Assembly and Gelation of Four-Armed DNA Dendrimers

The disordered-arrested state of matter is ubiquitous in existing materials like glasses, and is prevalent in many new materials, due to the uncommon mechanical, thermal and electrical properties. The ``bottom-up'' construction of new materials is one of the central aims of nanotechnology. DNA is potentially an optimal choice for the construction of three-dimensional supramolecular assemblies since it can self-assemble into long and fairly rigid helices, based simply on sequence complementarity. We numerically study a model designed to mimic the behavior of recently synthesized single-stranded DNA dendrimers. Complementarity of the base sequences of different strands results in the formation of strong cooperative intermolecular links with a valency controlled by the number of strands.

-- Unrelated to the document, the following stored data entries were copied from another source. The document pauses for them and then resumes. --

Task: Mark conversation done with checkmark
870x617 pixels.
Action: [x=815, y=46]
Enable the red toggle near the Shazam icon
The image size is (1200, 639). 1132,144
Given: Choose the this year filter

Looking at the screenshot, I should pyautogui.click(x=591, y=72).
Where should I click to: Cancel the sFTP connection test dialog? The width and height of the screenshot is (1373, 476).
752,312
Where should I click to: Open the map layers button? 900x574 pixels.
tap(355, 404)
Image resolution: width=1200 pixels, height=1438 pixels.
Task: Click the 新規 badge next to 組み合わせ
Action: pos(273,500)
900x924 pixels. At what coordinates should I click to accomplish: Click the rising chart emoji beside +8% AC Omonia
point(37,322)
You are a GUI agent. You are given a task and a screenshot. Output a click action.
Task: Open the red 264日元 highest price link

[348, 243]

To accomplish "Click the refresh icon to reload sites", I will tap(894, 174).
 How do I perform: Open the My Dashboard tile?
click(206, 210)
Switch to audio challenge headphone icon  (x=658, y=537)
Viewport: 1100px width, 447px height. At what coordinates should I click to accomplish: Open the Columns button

We simulate the bulk behavior of a system containing many 4-armed DNA dendrimers and find that in an extremely narrow temperature range the system forms a large-scale, low-density network via a thermo-reversible gel transition. The sharpness of the crossover the gel state can be controlled by the length of the DNA strands, since longer strands will form cooperative bonds over a narrower temperature range. As a result, the percolation temperature of the network formed by the dendrimers can be made arbitrarily close to the gel transition by tuning the length of DNA strands. This is in contrast with recent model systems designed to understand thermo-reversible gelation. Given that gelation and percolation coincide in irreversible chemical gels, this system provides an excellent model material to bridge the understanding between reversible and chemical gels.